● **Texte à lire**
Tel est, par exemple, le poisson, dont le développement des transports a modifié la qualité : si l’on excepte une étroite bande de terrain dans le voisinage immédiat des côtes, on ne connaissait d’autre poisson frais que celui d’eau douce. Dans les marchés passés pour la fourniture des princes et grands seigneurs, il était stipulé toujours que le pourvoyeur « ne devrait livrer aucun poisson mort, dans les localités sises sur une rivière ; » d’où l’on peut induire que, faute d’un étang ou d’un fleuve à proximité de leur résidence, des personnages très délicats se contentaient de poisson salé. Si tous les émules de Vatel avaient été piqués d’un amour-propre égal au sien, la race glorieuse des « écuyers de cuisine » n’eut pas tardé à disparaître, victime de son désespoir, parce que les arrivages de marée ne pouvaient être ni très bons, ni très sûrs.

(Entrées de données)
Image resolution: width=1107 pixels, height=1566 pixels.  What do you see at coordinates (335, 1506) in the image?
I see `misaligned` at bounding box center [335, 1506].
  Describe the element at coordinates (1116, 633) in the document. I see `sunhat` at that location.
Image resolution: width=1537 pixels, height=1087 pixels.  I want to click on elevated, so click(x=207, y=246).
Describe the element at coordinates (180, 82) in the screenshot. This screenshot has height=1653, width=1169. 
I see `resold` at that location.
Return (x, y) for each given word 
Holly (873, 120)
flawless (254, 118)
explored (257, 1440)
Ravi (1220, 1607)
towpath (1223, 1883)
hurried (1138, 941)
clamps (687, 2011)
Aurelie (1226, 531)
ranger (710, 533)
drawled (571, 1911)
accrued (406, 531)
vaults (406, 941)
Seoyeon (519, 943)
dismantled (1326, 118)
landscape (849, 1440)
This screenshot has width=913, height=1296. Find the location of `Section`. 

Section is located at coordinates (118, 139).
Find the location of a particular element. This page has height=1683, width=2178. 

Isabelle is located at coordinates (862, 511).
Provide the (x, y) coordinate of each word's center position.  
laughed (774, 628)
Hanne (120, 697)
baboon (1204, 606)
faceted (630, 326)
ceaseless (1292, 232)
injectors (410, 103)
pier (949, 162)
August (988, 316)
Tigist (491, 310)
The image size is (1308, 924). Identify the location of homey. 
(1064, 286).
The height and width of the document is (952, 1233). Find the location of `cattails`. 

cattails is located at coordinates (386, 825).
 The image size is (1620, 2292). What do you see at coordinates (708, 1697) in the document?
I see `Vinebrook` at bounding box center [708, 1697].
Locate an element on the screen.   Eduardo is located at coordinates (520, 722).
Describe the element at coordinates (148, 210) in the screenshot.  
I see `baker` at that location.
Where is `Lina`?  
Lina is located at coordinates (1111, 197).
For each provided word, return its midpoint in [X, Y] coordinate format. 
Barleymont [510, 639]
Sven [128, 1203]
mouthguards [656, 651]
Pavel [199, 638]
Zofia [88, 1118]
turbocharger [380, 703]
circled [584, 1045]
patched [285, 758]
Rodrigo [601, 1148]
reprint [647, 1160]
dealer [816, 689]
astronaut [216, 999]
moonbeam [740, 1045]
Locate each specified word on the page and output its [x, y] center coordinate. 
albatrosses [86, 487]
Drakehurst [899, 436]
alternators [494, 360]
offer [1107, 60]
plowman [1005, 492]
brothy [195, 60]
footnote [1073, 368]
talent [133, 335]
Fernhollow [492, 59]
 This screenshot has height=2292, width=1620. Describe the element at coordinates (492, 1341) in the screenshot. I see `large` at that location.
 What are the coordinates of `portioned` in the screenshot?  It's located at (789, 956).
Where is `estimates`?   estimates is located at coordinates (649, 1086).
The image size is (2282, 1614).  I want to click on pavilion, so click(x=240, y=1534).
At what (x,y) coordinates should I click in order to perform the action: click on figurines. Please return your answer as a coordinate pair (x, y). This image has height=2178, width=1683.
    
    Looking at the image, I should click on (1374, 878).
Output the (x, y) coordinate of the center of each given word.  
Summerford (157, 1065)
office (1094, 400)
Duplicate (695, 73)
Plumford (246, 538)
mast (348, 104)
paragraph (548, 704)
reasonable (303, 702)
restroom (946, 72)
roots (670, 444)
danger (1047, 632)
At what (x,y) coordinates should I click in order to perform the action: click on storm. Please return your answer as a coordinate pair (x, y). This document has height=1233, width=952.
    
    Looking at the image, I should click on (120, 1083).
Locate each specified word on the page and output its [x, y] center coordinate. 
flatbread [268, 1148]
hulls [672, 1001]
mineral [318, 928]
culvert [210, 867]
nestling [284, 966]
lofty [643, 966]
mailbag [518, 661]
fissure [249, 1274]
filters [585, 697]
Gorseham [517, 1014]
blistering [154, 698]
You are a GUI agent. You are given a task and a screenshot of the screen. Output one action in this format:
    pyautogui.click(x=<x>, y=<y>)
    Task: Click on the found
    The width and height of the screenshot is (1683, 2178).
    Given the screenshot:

● **Exercices à faire**
(1) D’après le texte sur le poisson, quel était le seul poisson frais connu en dehors de la bande de terrain proche des côtes ?
(2) Résumez sous forme de liste le paragraphe du texte sur le poisson qui commence par « Tel est, par exemple », en gardant ses faits principaux.
(3) Traduisez en anglais la phrase suivante du texte sur le poisson : « Tel est, par exemple, le poisson, dont le développement des transports a modifié la qualité : si l’on excepte une étroite bande de terrain dans le voisinage immédiat des côtes, on ne connaissait d’autre poisson frais que celui d’eau douce. »
Les enregistrements n’ont aucun lien avec le texte.

● **Résultats par exercice**
(1) Le poisson d’eau douce.

(2)
- Le développement des transports a modifié la qualité du poisson.
- À part une étroite bande de terrain près des côtes, on ne connaissait comme poisson frais que le poisson d’eau douce.
- Les marchés passés pour la fourniture des princes et grands seigneurs interdisaient toujours de livrer du poisson mort dans les localités situées sur une rivière.
- On peut en déduire que, sans étang ni fleuve près de leur résidence, des personnages très délicats se contentaient de poisson salé.
- Les arrivages de marée n’étaient ni très bons ni très sûrs : si tous les émules de Vatel avaient eu son amour-propre, les « écuyers de cuisine » auraient vite disparu de désespoir.

(3) Such is the case, for example, with fish, whose quality has been changed by the development of transportation: apart from a narrow strip of land in the immediate vicinity of the coasts, the only fresh fish known was freshwater fish.